In Qatar, home to an estimated 400,000 Nepali workers, Nepal's embassy worked to help secure exit visas for those who wanted to go back to check on family and homes after the devastating quake that left more than 3,700 dead.

Embassy workers also helped those struggling to get clearance and permission to return from their employers.

"In some areas of Nepal the telephone network is very poor, and it is hard for people to contact their families," said office worker Kumar Karki, of the Non-Resident Nepali Association in Doha.

"Nepalis are scared."

Nepali workers, many of them sole breadwinners for families back home, instead relied on social media sites like Facebook to gather information in the frantic hours after the quake.

Some groups have also begun pooling money, blankets, torches and batteries to send home.

Others considered bringing over relatives left homeless, although visa restrictions made that unlikely for most.

"I want my mum and dad to come here for a few months until things settle down ... but they don't have a visa. We don't have an option," said Durga Gurung, president of the Non-Resident Nepali Association in Hong Kong.

For many, like 27-year-old Mahat in Ota, an industrial town north of Tokyo, the frustration is heightened by the fact that costly flights make returning difficult.

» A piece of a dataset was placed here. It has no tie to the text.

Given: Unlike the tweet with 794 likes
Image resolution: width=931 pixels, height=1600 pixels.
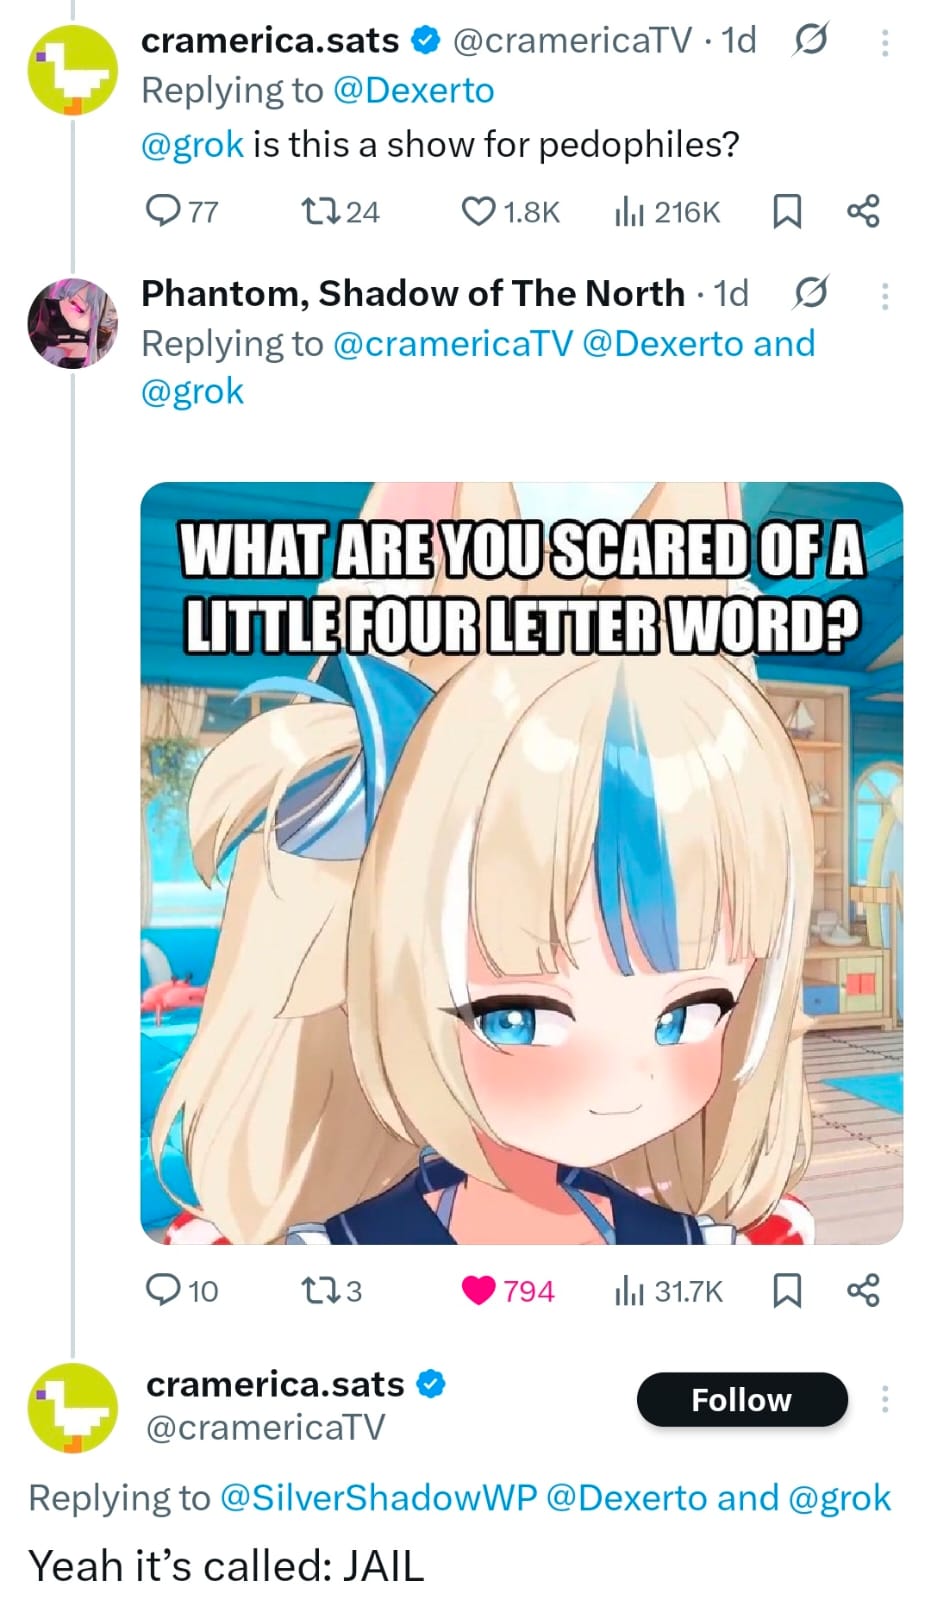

"There is very little we can do, we are struggling to get by ourselves," said Basanta Kumar Bhudathoki, a refugee who cares for new arrivals in a dilapidated two-room house in Ota.

There are more than 42,000 Nepalese living in Japan, according to Ministry of Justice data.

Brian Barbour, director of external relations from Japan Association for Refugees in Tokyo, said the earthquake in Nepal should prompt the Japanese government to reconsider its strict refugee recognition rules.

"This is not a time to be sending people back to Nepal," said Barbour.